John Hairston: That’s okay. I was — what I was going to add to it was just when you look at the two largest ones, which are pension and FDIC, obviously, you don’t get the FDIC expense back, right? On the pension side, there’s a likelihood that as the market may change a little bit this year or next year, to some degree, those changes swap back the other way. So, it’s painful to have all that for this year, but it should swing back and be much more positive, but it will swing back and be more positive contributor at some point next year or the year after that. The other point, Brett, you mentioned the new investment. I mean, Mike’s right, we have been investing a lot of money in technology. And it’s really not like catch-up technology core systems.
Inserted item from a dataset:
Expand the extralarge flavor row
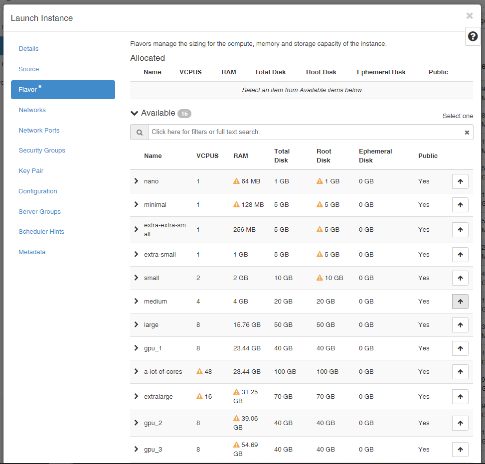This screenshot has width=485, height=464. (136, 396)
They’re all forward-looking technical upgrades that help us to be more effective, more scalable, help our bankers to be faster and turnaround business. And a lot of that deployment is continuing to occur as we wrap up last year, and it should be principally done early this year. And then, that actually creates some efficiencies that can benefit on the expense side as we get toward the end of the year. And so, I don’t want to call it a bubble, but there’s — the pension overlay to it kind of bore the number up somewhat artificially and the remainder of it are really investments in our future. In terms of the banker adds, right now, the number’s 10 to 20 or so in the plan. The big difference is the types of people that we would anticipate adding in next year.
Back when we were sitting on $2 million or $3 million of excess liquidity, the desire to add bankers that can deploy liquidity, led us more towards middle market and specialty bankers. And that was helping us to start up some of the new markets we expanded to. As we look at 23, where our focus is more on the sectors that include full relationships. That’s going to be more bankers on the smaller end than middle market. So that $10 million to $20 million will be made up primarily what we call business bankers, commercial bankers and treasury sales staff. So, a little different mix, but continued investment in how well we do picking up talent, and we depend on the availability of people and the alignment with our values and credit posture.
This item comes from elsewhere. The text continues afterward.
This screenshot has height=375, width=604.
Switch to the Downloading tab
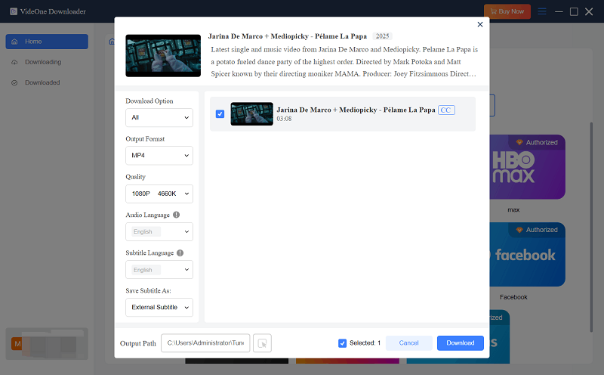point(43,62)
But I’m confident we’ll see some pretty good gains in good talent as we go to 23.
Brett Rabatin: Okay. Yes. That’s great color. And obviously, you’ve managed the efficiency ratio well here in the past two years, downward. I wanted to maybe take the deposit question in a different way. I was just thinking about the DDA and non-interest bearing DDA and that being hard to predict. Would you happen to have handy balances for commercial or retail pre-, during and maybe post-pandemic current quarter in terms of the size as maybe a way to see how much liquidity like customers have drained out of their accounts.
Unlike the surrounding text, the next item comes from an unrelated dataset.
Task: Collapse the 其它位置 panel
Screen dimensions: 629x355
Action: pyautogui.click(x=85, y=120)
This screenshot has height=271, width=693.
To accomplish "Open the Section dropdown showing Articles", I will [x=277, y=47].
Mike Achary: I don’t have that per se, Brett. But, what I can share in the way of color is, if you look at our deposit book and kind of think about it in DDA deposits and then basically everything else. When you look at DDA, about 70% of our DDA deposits are commercial in nature. So, 30% consumer. When you look at everything else, it flips a little bit, and it’s about 60% consumer and about 40% commercial. So, if you think about the pandemic impacts and you think about things like surge deposits, and if you assume that most of that came from the commercial side, then yes, we probably had our fair share of that. And certainly, that was helpful in increasing our mix of DDA deposits to nearly half. And certainly, that’s come down a little bit.